You can find @jeremy 's comment in this thread.

Thanks. I checked it.
I understand either resnet34 might not be a good model for this or imagenet might not be good image data for this. Anyways, I tried to change batch size parameter in ImageClassifierData.from_paths and it gave relatively logical loss vs. learning rate curve. So default batch size of 64 was not good for my data, probably because my train data was not large enough and learning rate finder stopped in less iterations.

See below –

Few questions about our process:

Highlighted in bold against each point

  1. Enable data augmentation, and precompute=True Why are we saying enable data augmentation here?

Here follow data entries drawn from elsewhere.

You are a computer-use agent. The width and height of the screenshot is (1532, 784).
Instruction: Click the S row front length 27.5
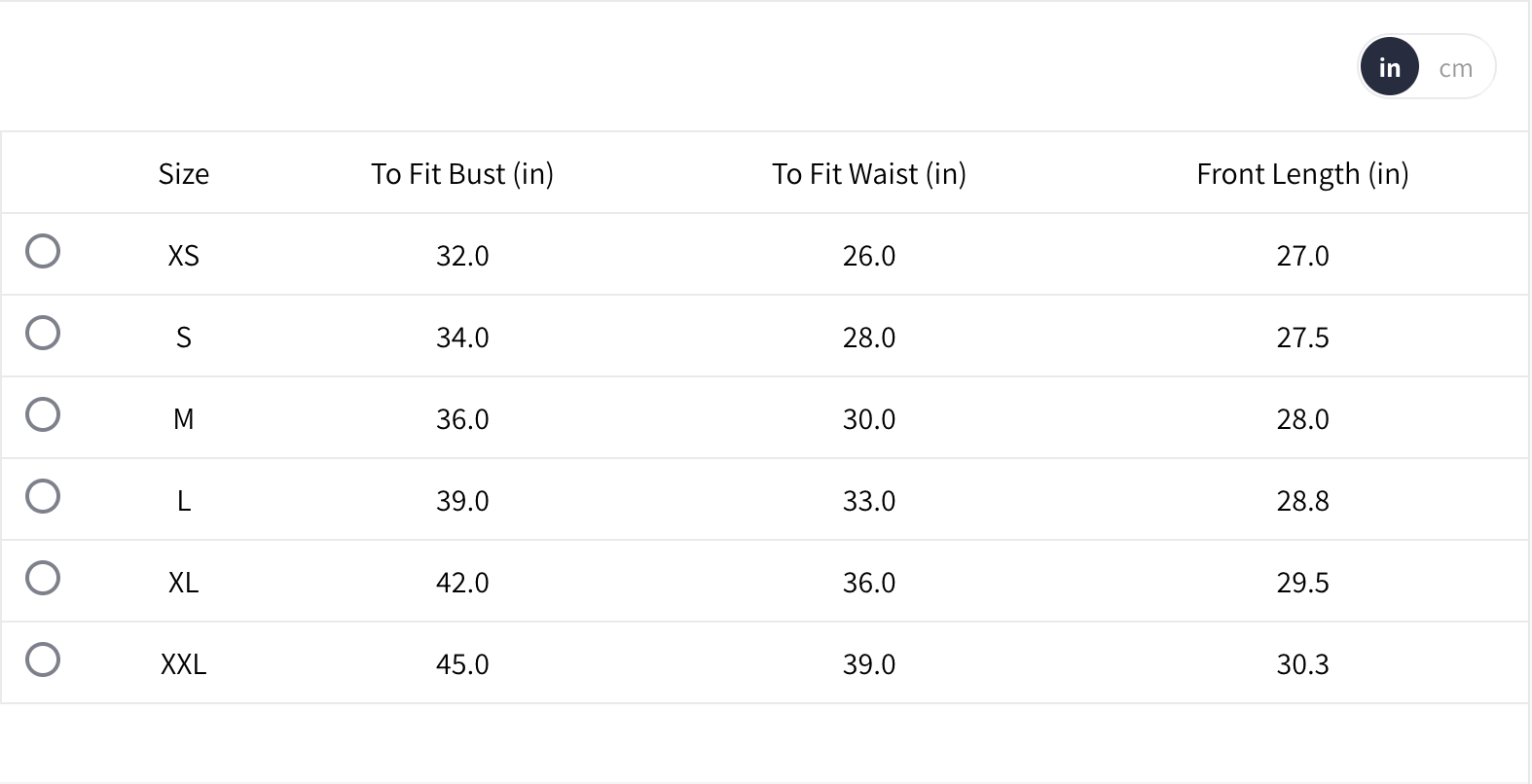pyautogui.click(x=1302, y=338)
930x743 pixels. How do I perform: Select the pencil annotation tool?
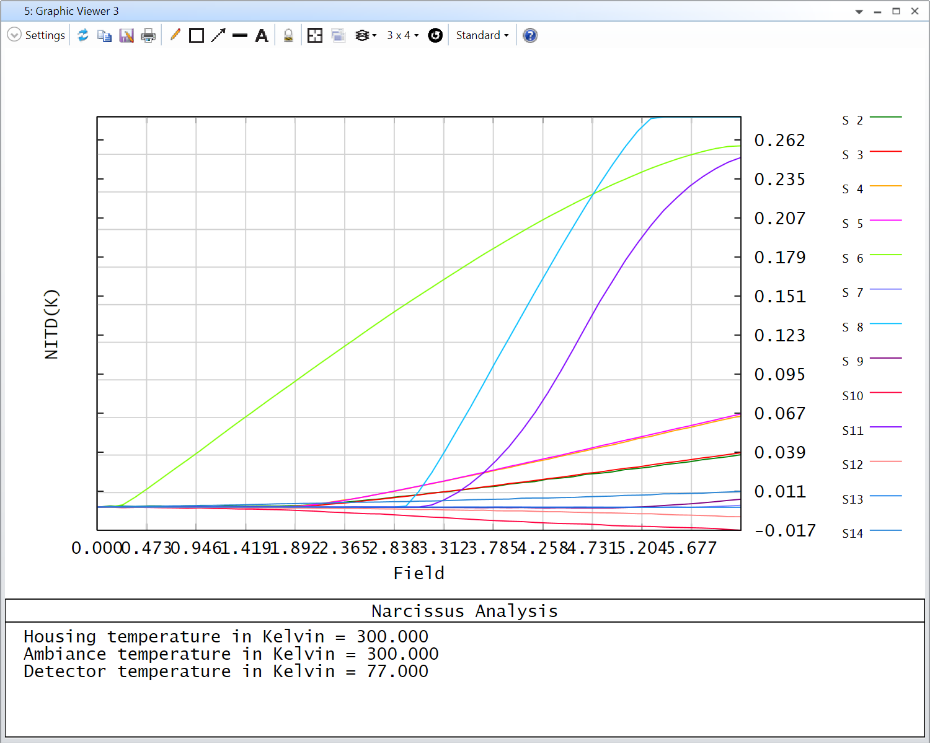click(x=175, y=35)
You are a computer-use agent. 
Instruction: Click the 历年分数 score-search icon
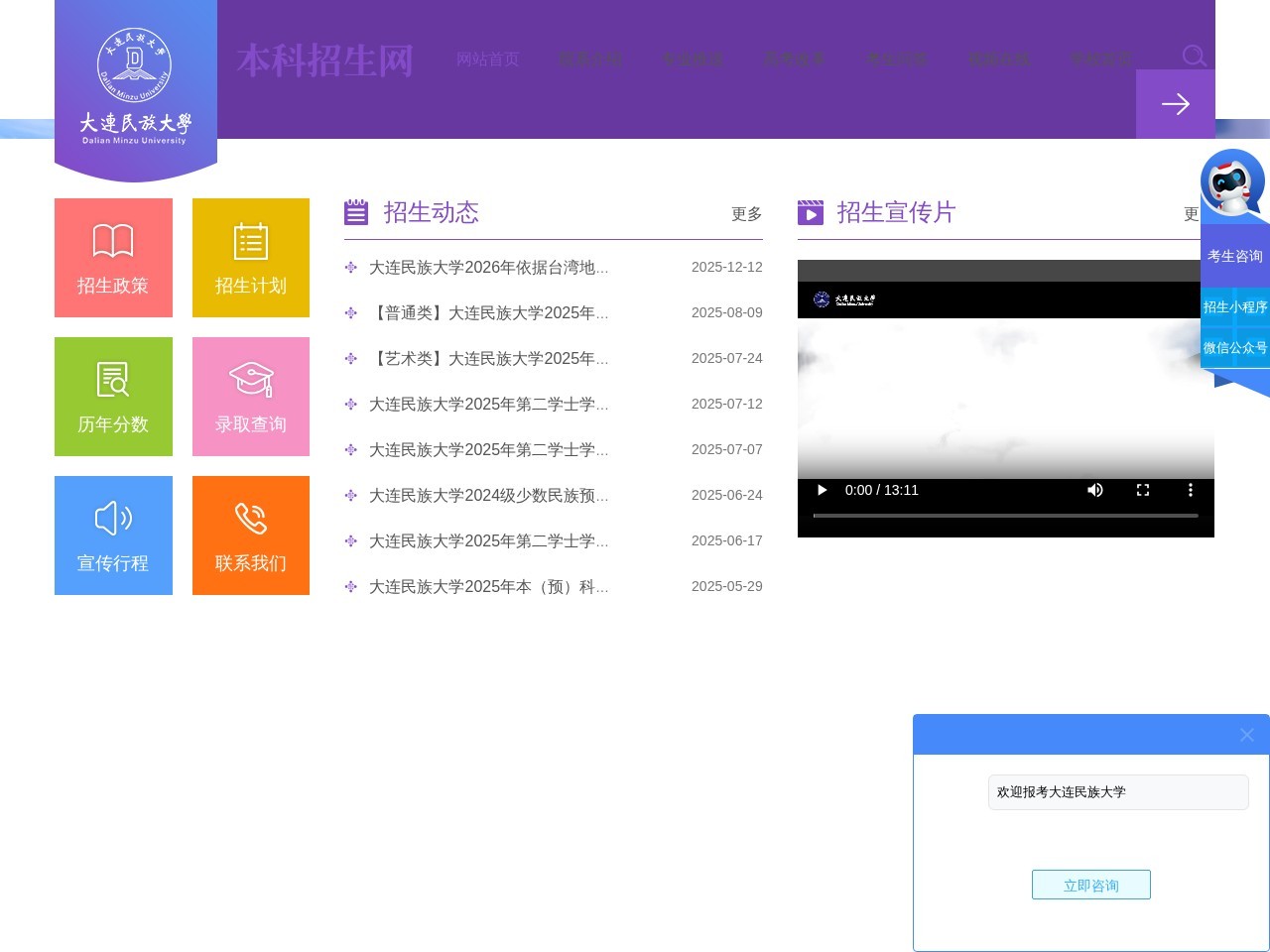pos(113,380)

Doesn’t data augmentation starts at step 4?
  2. Use lr_find() to find highest learning rate where loss is still clearly improving
  3. Train last layer from precomputed activations for 1-2 epochs Does it always have to 1-2 epochs or we shall try more?
  4. Train last layer with data augmentation (i.e. precompute=False) for 2-3 epochs with cycle_len=1
  5. Unfreeze all layers
  6. Set earlier layers to 3x-10x lower learning rate than next higher layer
  7. Use lr_find() again Do we create new learn object or find lr for learn which has already learnt a lot in step3, 4?
  8. Train full network with cycle_mult=2 until over-fitting

For point 7.
When I try with new learn object, lr curve is
But when I try with learn object which has learnt in step3, 4.
How do I depict and see I should change my lr?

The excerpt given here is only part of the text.